──────── Data provided ────────

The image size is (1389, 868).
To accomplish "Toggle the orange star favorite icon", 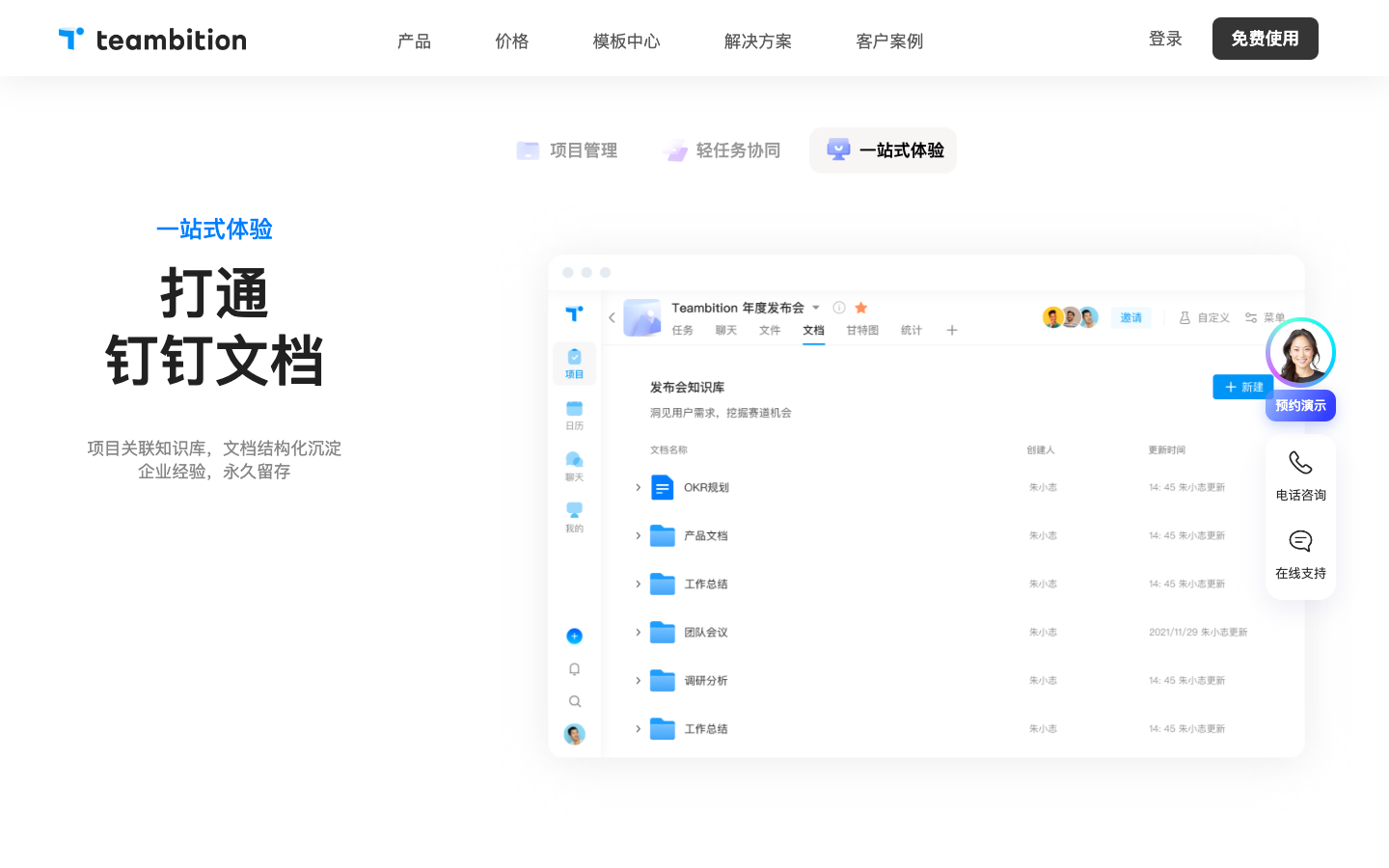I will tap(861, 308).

────────
──────── Data provided ────────

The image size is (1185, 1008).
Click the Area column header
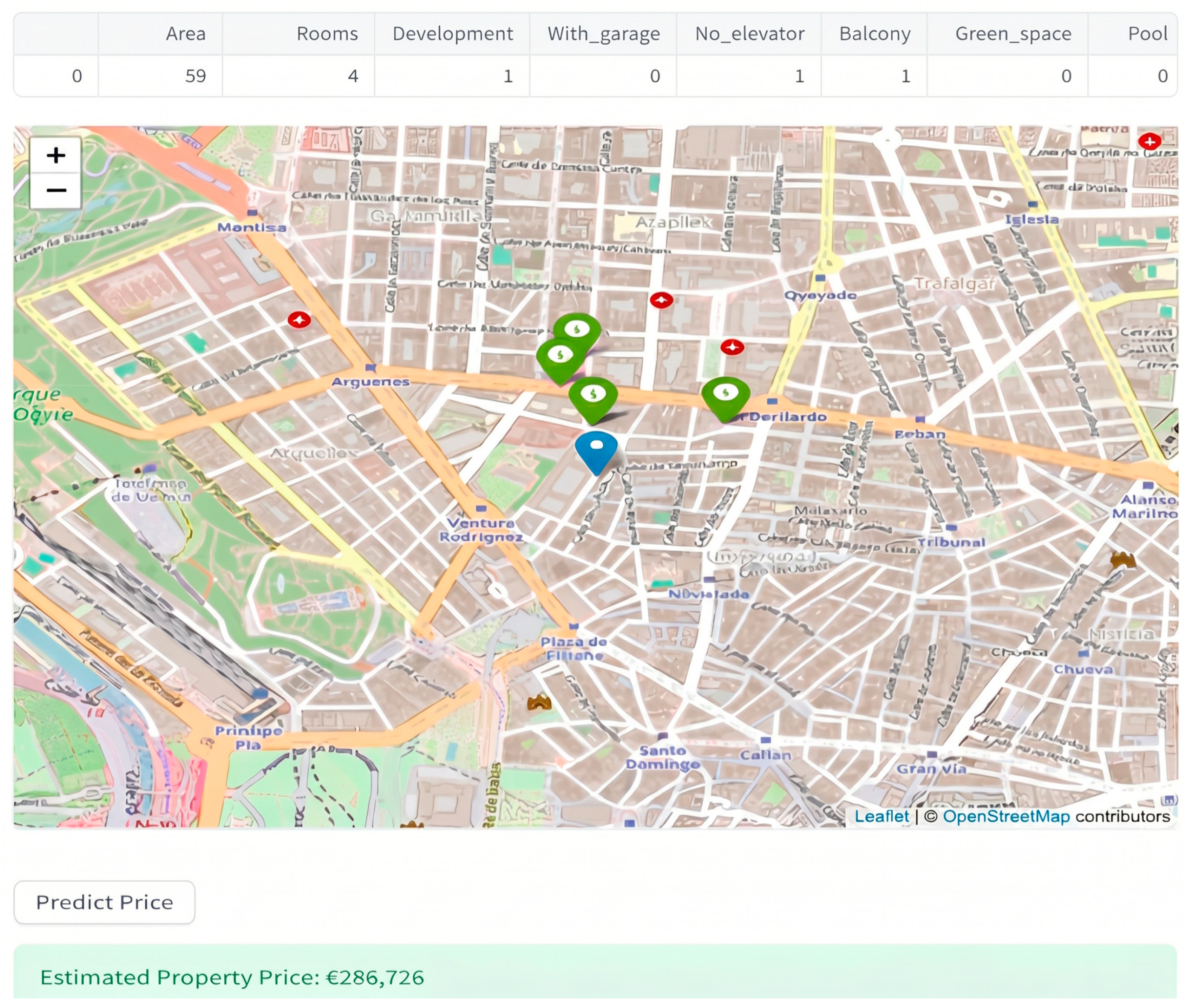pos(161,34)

────────
──────── Data provided ────────

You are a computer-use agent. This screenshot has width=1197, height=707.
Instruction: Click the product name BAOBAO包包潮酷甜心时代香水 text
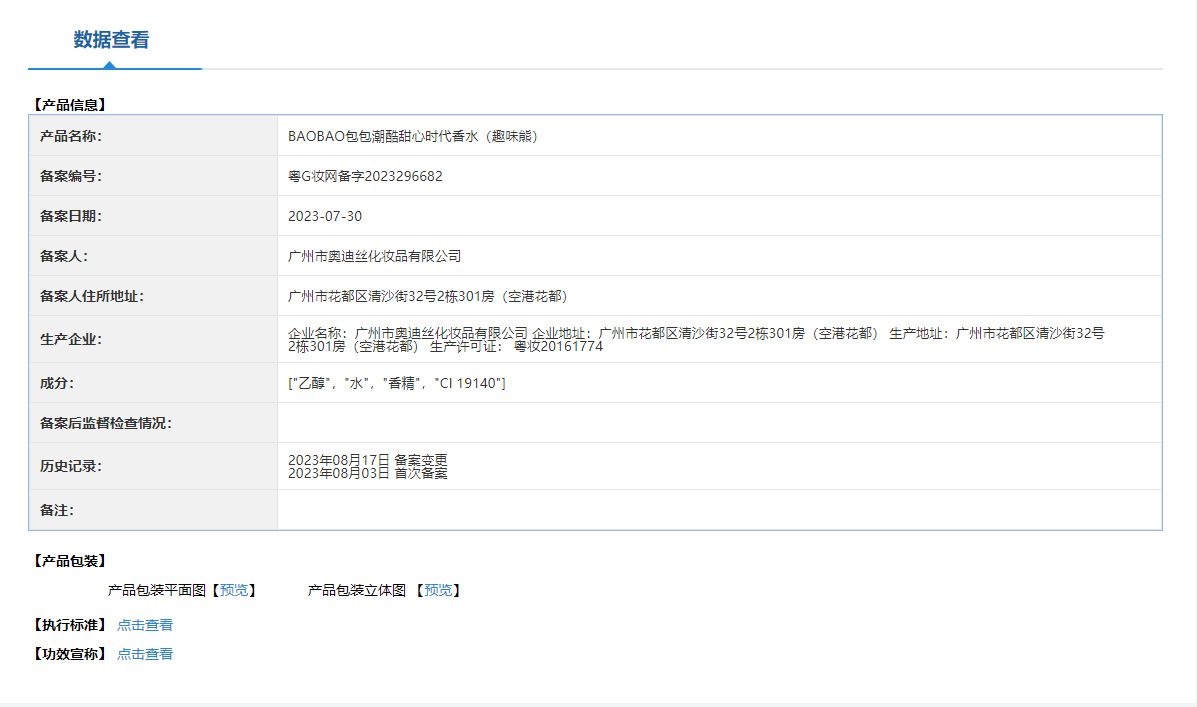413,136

────────

Exercise description | Find each line in the rows above that contains the word "size", and copy those lines out in full.

Solution for this exercise |
The image size is (1389, 868).
The image size is (1185, 1008).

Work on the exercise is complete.